La iglesia había influido en la promulgación de la Lex Regia, que era una ley con la que se prohibía enterrar a mujeres embarazadas que hubieran muerto sin parir a sus criaturas. El objetivo era la extracción para el bautizo. De modo que durante centurias, desde la Edad Media, se hicieron muchas cesáreas siendo poquísimas las que salieron bien. Háganse una idea del riesgo que las mujeres asumían.

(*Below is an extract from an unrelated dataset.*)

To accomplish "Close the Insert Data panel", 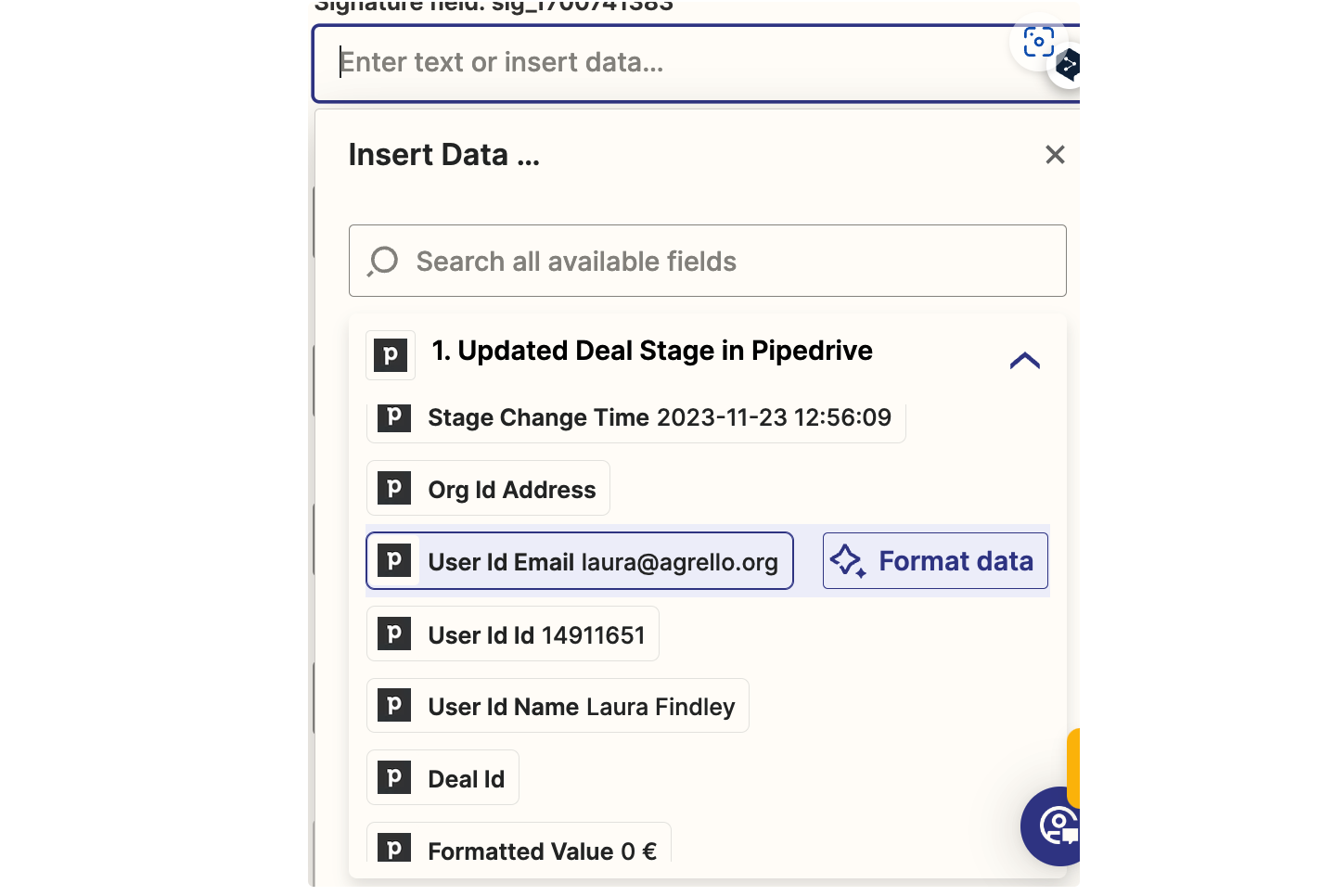I will coord(1055,155).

Lo que vamos a contar sucedió en la primavera de hace 145 años. San Matteo de Pavía era uno de aquellos hospitales donde la fiebre purulenta hacía de anfitriona. Allí parió, a su primer hijo, una mujer llamada Julia Covallini. Tras el reconocimiento, el doctor Porro le dijo a su ayudante que había un estrechamiento oblicuo de grado elevado. En la mitad derecha no hay posibilidad de pasar siquiera un dedo entre el promontorio y la fosa ilíaca. Había que hacer una cesárea; cuando hace 145 años, en cualquier hospital, casi ninguna madre sobrevivía a esa operación, que para los tocólogos era un trance tétrico cuya consecuencia solían ser el fracaso y la muerte.
El doctor Porro pidió el escalpelo. Practicó la incisión en el abdomen abultado y tenso de Julia Covallini. La incisión partía del ombligo en dirección al pubis. Debajo del corte apareció el útero contraído, con la criatura dentro. Cortó el útero: empezó por la parte superior, siguiendo hasta el cuello. La musculatura se relajó. Se abrió la herida y empezó a sangrar en abundancia. En esas incisiones existía el peligro de que el escalpelo hiriera la placenta.

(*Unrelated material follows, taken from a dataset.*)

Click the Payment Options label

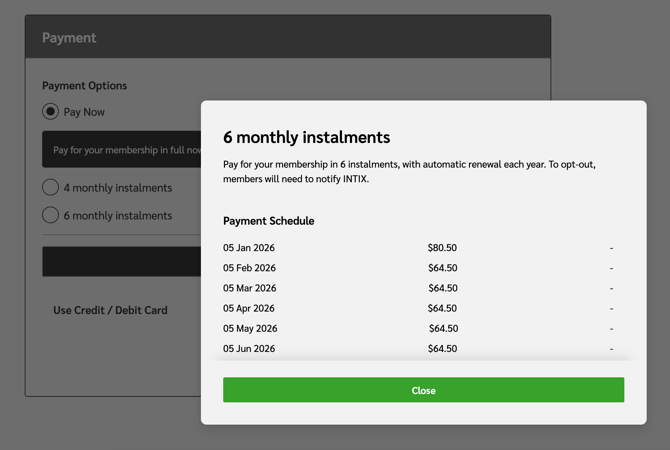coord(84,86)
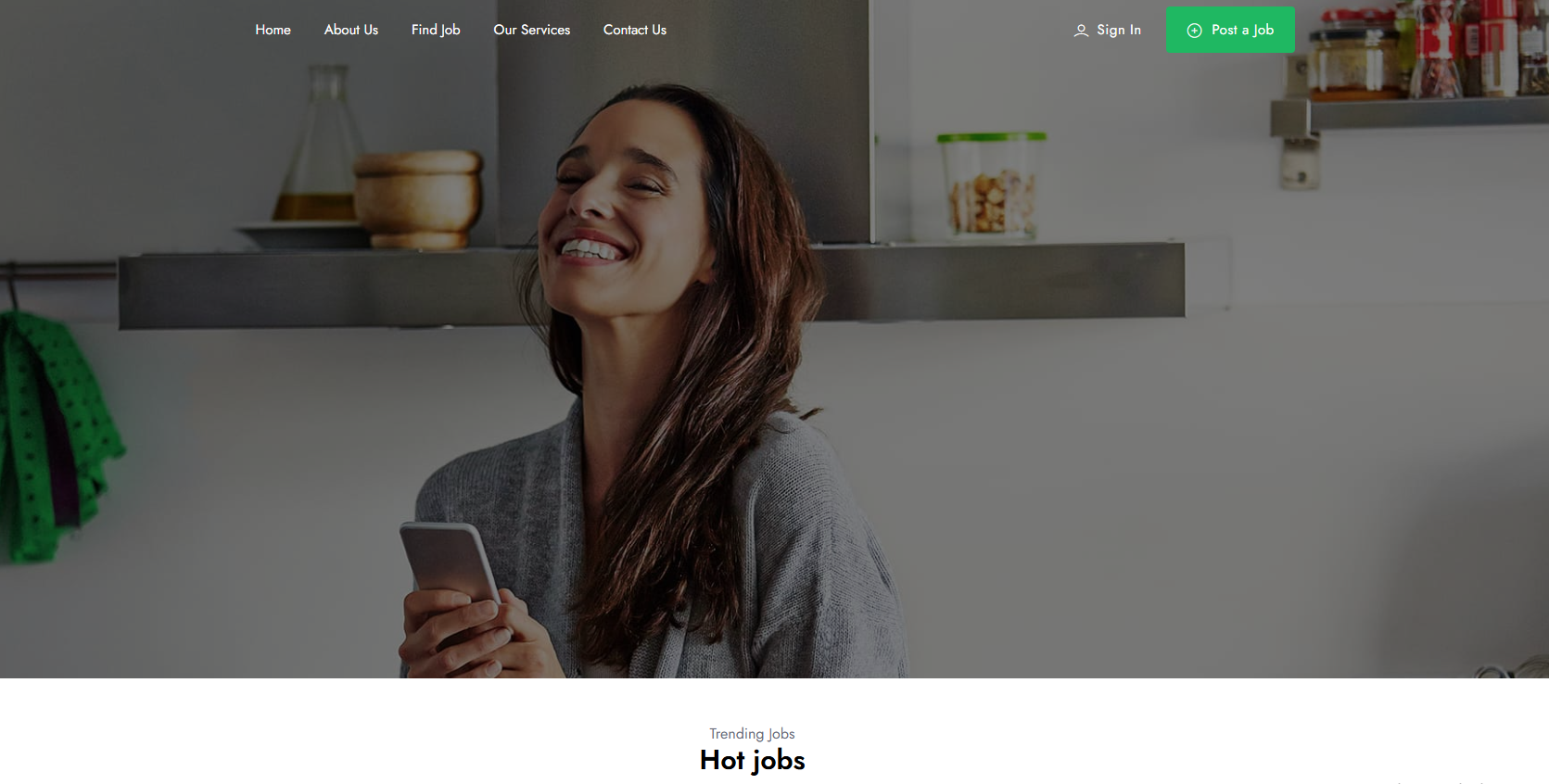Open the Find Job menu item
1549x784 pixels.
tap(436, 30)
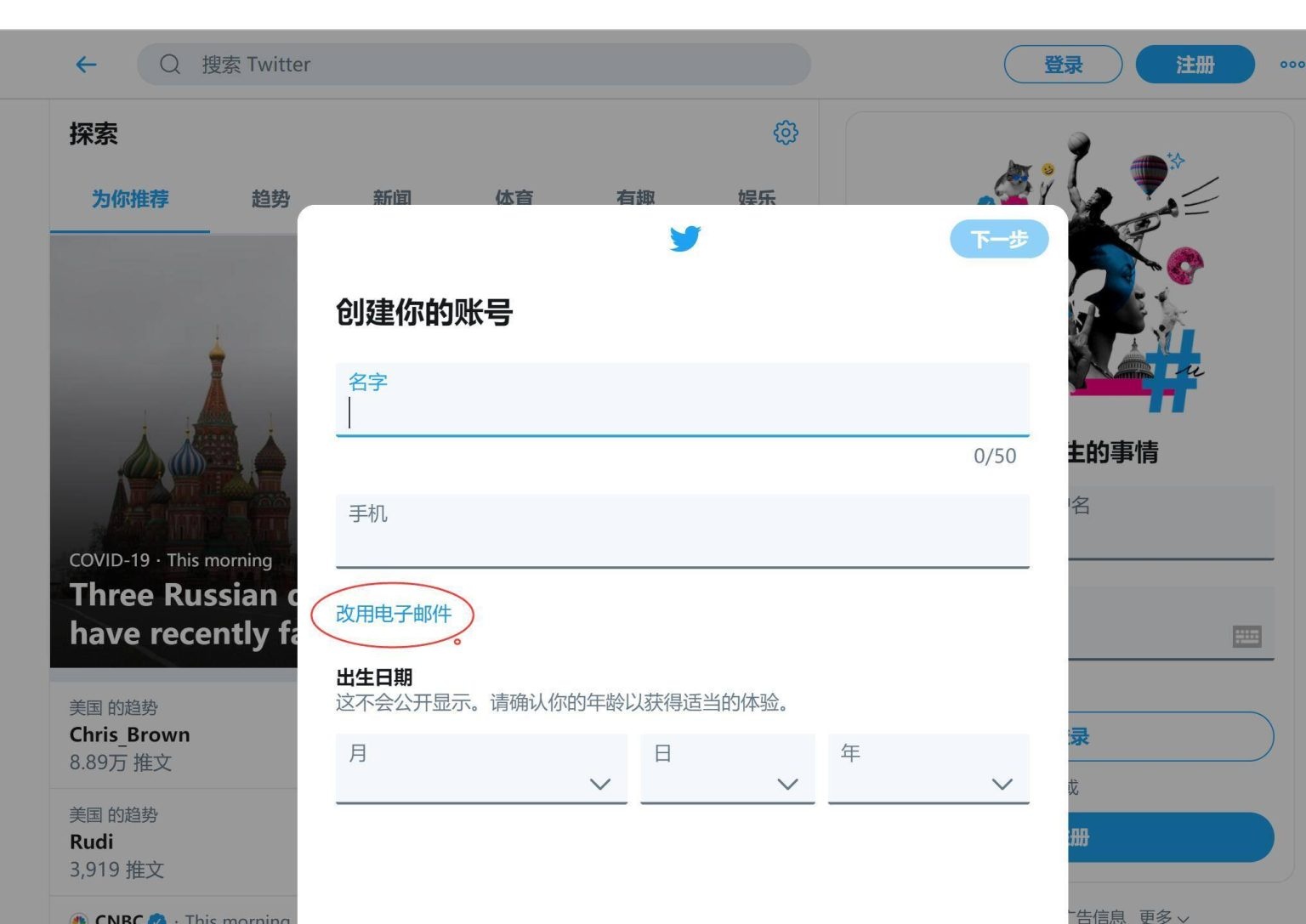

Porro cogió el brazo izquierdo del bebé y después el hombro. Extrajo la cabecita por la abertura del corte. En ese momento hubo un desgarro en el extremo superior de la herida. El médico se movió con rapidez, sacó los dos hombros, los bracitos, el cuerpo y las piernas. Cortó el cordón. Tenía delante una niña que daba sus primeras señales de vida.

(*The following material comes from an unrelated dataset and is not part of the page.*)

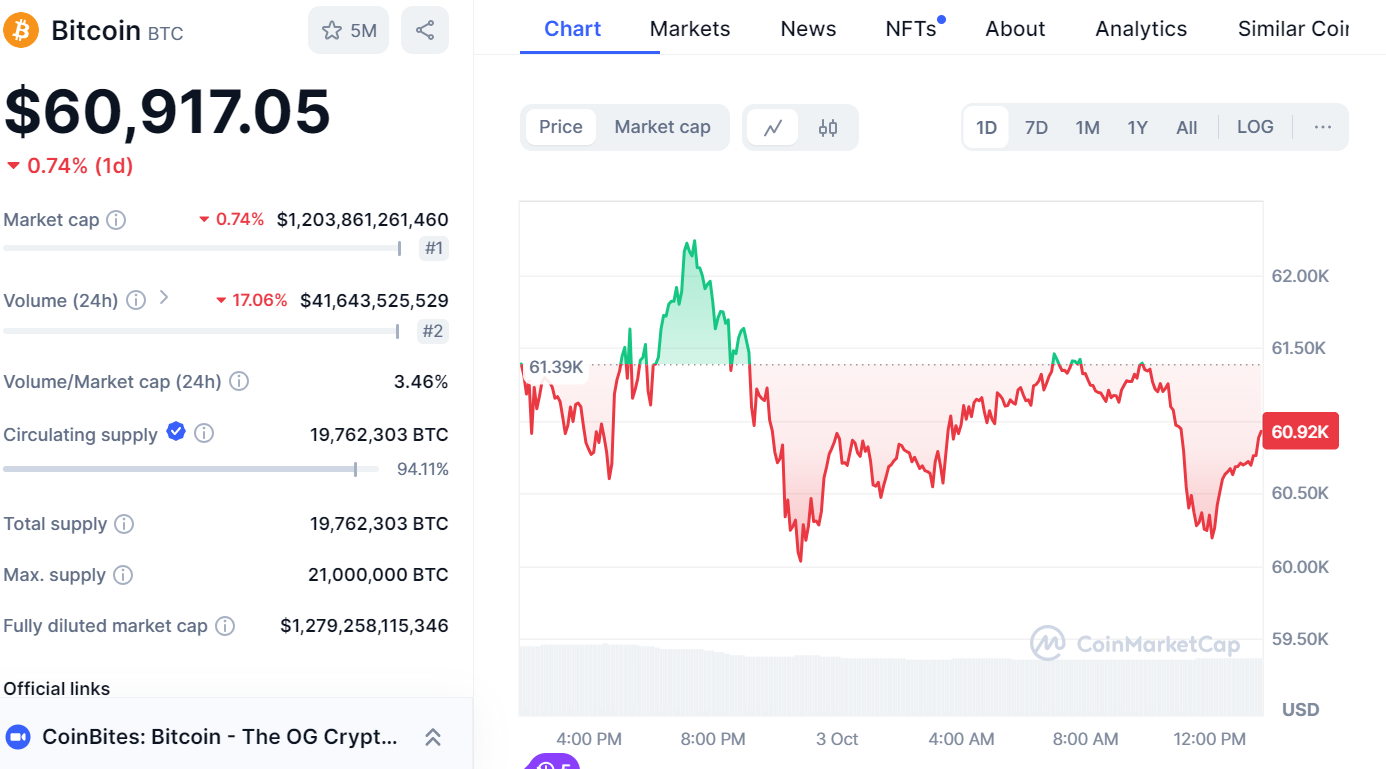Click the info icon beside Total supply
Screen dimensions: 1386x769
tap(124, 524)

La sangre seguía manando en abundancia del cuerpo de Julia. Estaba inundando la cavidad abdominal. Sangraba especialmente en el desgarro de su borde superior. El doctor Porro no sabía qué hacer. Hasta que tomó una decisión insólita: amputar el útero. Con el llanto al fondo y con el útero fuera de la madre había dado el paso decisivo hacia la incertidumbre.
El cuello del útero fue fijado por el primer punto de sutura. El vientre fue cerrado. Durante un mes entero, Porro anotó con extraordinaria meticulosidad todos los detalles sobre el estado de la enferma. Durante semanas la fiebre le subía por encima de los 40 grados, con fuertes dolores abdominales. Porro decidió cambiar el vendaje dos veces al día temiendo que el cuello del útero pudiera escurrirse y convertirse en fuente de supuración. Pero, con los días, la herida exterior se iba curando. El tubo de drenaje apenas presentaba señales de secreciones abdominales. Aunque, el temor era constante. Había pasado un mes y la paciente tenía noches en las que ardía de fiebre.
54 días después de la cesárea, Julia Covallini estaba en condiciones de danzar con su hija en brazos. Porro había descubierto un método para intentar dar esquinazo a la muerte de las parturientas. En las primeras 150 cesáreas practicadas por el método Porro, hubo una mortalidad del 55 por ciento en una época en la moría sin remisión el cien por cien de las mujeres operadas por cesárea.